Comment s’est passé le début du voyage ?

J’ai payé 400 000 CFA pour partir. J’ai quitté Joal sans grande difficulté, surtout durant les quatre premiers jours. J’étais avec cinq femmes dans la pirogue, certains voyageurs ayant même commencé à jeter leurs affaires dans la mer, croyant qu’ils étaient déjà en Espagne. Au cinquième jour, une grosse vague a brisé la pirogue, laissant l’eau pénétrer et provoquant la panique. Certains pêcheurs expérimentés savaient gérer la situation, mais pour les autres, c’était un vrai problème. Le capitaine refusant d’assumer ses responsabilités, nous avons décidé de changer de direction et d’atterrir au Maroc, ce qui ne m’a pas dérangé.

Quelle a été la situation au Maroc ?

Une fois arrivés, nous avons été logés dans un camp. Avec certains, j’ai décidé de prendre une « zodiak » (petite embarcation pneumatique) pour essayer de rejoindre l’Espagne. La veille de notre départ prévu par avion pour retourner au Sénégal, nous avons profité de l’occasion pour sortir du camp. Mais là, la misère s’est aggravée. La vie devenait très difficile, dans des conditions indignes.
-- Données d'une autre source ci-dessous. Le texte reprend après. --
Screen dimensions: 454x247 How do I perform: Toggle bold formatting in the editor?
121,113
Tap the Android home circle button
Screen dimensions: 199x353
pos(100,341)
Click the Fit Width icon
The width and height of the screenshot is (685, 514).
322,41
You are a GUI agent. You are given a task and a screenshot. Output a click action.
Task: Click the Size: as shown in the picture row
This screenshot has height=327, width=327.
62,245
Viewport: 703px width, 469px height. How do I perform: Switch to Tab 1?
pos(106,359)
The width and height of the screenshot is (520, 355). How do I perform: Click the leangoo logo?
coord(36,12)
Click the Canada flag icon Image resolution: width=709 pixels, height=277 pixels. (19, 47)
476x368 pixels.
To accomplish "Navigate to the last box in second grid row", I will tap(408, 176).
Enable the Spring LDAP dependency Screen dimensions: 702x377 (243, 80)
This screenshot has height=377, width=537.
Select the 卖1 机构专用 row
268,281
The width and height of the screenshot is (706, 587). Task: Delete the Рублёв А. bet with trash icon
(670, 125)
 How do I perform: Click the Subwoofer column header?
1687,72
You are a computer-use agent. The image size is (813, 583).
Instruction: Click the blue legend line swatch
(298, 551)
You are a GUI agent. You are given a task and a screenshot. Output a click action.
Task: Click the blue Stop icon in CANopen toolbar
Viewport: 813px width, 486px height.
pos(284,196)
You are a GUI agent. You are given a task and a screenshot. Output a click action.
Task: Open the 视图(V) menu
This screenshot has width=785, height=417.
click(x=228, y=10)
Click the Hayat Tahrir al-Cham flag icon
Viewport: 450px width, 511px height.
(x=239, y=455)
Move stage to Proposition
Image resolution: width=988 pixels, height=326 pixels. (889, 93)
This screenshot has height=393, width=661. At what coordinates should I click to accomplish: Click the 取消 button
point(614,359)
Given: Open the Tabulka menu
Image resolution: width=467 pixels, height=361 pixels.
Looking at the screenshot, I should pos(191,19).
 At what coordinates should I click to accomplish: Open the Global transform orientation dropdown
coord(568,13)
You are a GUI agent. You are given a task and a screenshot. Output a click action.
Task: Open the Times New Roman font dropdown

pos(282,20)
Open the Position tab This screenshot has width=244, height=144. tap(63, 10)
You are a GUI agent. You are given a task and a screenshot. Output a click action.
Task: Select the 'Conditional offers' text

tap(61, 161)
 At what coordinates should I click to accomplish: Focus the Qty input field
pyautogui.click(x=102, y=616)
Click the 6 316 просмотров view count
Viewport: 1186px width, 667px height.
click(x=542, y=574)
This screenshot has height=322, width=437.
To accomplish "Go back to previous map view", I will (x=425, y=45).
Pouvez-vous nous expliquer vos trois tentatives pour entrer en Espagne ?   

J’ai tenté trois fois de passer en Espagne. Lors de la première tentative, nous avons parcouru plusieurs jours dans le désert, avec des zodiaks et des bidons d’essence. Lors d’une opération, la police marocaine nous a repérés, et une confrontation a éclaté. Ils ont lancé des pierres, tiré avec leurs armes, et déchiré notre bateau. Mais, ne réalisant pas qu’il était endommagé, nous avons continué notre route. Après 40 km, nous avons constaté le problème. À ce stade, nous n’avons pas pu appeler la marine marocaine, car si nous l’avions fait, elle aurait arrêté les capitaines et les aurait emprisonnés pendant 5 ans. Nous avons donc décidé de continuer.

Cependant, nous avons croisé des garde-côtes, qui nous ont poursuivis. Lors de la deuxième tentative, nous avions surchargé la zodiac avec 55 personnes. Avec mon téléphone satellite, je communiquais avec la marine espagnole. Mais la zone de sauvetage était encore à 60 km, ce qui était trop pour le bateau surchargé. En croisant un bateau de pêche, ils ont alerté la marine marocaine, qui nous a poursuivis. La marine nous a torturés et tenté de nous faire dénoncer nos capitaines, ce que nous avons refusé.

Enfin, pour la troisième tentative, c’était la plus difficile. Juste après le départ, la mer forte a renversé le bateau, causant la mort de cinq personnes. Après cet échec, j’étais profondément découragé. J’ai alors appelé mes parents et un marabout pour leur expliquer la situation. Avant, je leur avais fait croire que j’allais bien, mais en réalité, j’étais en difficulté. Finalement, ils m’ont conseillé de rentrer au pays, ce que j’ai décidé de faire.

Comment s’est passé le retour au Sénégal ?

Le retour a été encore plus éprouvant. Au Maroc, la situation des migrants irréguliers est très difficile. Dans certaines villes, il n’y a pas de Noirs, et ils arrêtent tout ce qui leur ressemble. J’ai donc dû me cacher pour traverser ces zones. N’ayant pas mon passeport, j’ai dû obtenir un document appelé « Sauf conduite », un laisser-passer que je devais faire valider par la police. La distance jusqu’à la frontière durait environ quatre jours en voiture.

La première fois, je ne connaissais pas la procédure, et j’ai dû faire plusieurs allers-retours. De plus, les policiers me réclamaient souvent de l’argent. Lorsqu’un dernier agent m’a menacé de m’interdire de revenir, je n’ai pas cédé. Je suis finalement passé par la Mauritanie pour revenir au Sénégal en janvier 2024. Depuis, je travaille dans une usine de transformation de poissons.